La question de l'avortement en France est un sujet complexe, marqué par une évolution significative des opinions et des lois au fil des décennies. Si le droit à l'IVG (Interruption Volontaire de Grossesse) est aujourd'hui bien ancré dans la société française, il reste un enjeu de débat, notamment en raison des remises en question observées dans d'autres pays.

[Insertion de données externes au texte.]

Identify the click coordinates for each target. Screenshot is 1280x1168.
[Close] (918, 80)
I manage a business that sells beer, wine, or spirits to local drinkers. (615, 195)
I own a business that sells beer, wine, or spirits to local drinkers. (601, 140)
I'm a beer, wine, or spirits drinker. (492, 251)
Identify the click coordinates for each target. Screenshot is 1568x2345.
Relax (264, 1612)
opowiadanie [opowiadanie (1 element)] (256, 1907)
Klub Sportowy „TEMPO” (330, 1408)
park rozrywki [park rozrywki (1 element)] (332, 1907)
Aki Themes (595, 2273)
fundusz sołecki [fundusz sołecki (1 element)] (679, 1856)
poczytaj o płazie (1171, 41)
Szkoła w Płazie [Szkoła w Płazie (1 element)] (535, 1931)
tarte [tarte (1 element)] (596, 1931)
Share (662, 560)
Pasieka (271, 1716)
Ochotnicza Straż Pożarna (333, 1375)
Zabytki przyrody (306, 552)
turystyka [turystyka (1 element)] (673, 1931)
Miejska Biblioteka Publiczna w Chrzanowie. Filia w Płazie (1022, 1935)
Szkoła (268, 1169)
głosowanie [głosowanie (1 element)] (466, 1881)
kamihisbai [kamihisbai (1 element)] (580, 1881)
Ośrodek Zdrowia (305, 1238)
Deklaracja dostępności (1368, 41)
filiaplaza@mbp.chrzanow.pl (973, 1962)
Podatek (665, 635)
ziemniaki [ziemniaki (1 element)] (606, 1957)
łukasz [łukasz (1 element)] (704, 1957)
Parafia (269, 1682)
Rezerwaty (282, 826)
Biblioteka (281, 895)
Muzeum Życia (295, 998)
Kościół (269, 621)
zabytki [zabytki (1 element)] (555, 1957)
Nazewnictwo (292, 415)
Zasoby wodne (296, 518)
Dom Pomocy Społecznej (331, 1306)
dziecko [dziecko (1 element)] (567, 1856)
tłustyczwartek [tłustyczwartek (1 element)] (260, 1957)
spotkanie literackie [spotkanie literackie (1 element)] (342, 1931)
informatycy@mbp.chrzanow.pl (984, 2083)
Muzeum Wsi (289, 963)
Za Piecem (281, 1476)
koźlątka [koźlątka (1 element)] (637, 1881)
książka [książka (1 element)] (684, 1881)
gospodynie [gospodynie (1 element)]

Un consensus majoritaire en faveur du droit à l'avortement

La décision de la Cour suprême américaine de revenir sur le droit à l’avortement a relancé le débat en France, notamment autour de son inscription dans la Constitution. Cette proposition, portée tant par la gauche que la majorité présidentielle, fait l’objet d’un très large consensus dans la société française. Plus de quatre Français sur cinq (81 %) y sont favorables, selon les résultats d’un sondage Ifop pour la Fondation Jean-Jaurès. Ce consensus massif ne varie que très peu en fonction du sexe, des tranches d’âges, du niveau de diplôme ou de l’affiliation religieuse et du rapport à la religion. Plus généralement, 83 % des Français jugent positivement l’autorisation de l’IVG par la loi française. Seuls 6 % considèrent que c’est une très mauvaise chose.

Ce taux d’adhésion varie peu en fonction du sexe (81 % des hommes contre 85 % des femmes), mais il augmente considérablement avec l’âge : 71 % des 18-24 ans estiment que c’est une chose positive, soit plus de 20 points de moins que les 65 ans et plus (92 %).

Le critère de la religion joue elle aussi nettement. Ainsi, 70 % des « croyants et religieux » estiment que le droit à l’avortement est une bonne chose, contre 84 % chez les athées et 88 % des personnes se considérant comme « croyantes mais non religieuses ». Le taux d’adhésion varie également en fonction du vote à la présidentielle : l’électorat de Yannick Jadot apparaît comme celui le plus attaché au droit à l’IVG (95 %), suivi de celui d’Emmanuel Macron (93 %) et de Marine Le Pen (88 %). Celui d’Éric Zemmour (75 %) arrive en dernier. Globalement, ce degré d’adhésion s’est renforcé au cours des trente dernières années (+ 16 points depuis 1995). De même, alors qu’à peine la moitié des Français (48 %) étaient favorables à ce que l’on autorise l’IVG sans restriction en 1974, cette position est aujourd’hui partagée par près de 8 français sur 10 (78 %).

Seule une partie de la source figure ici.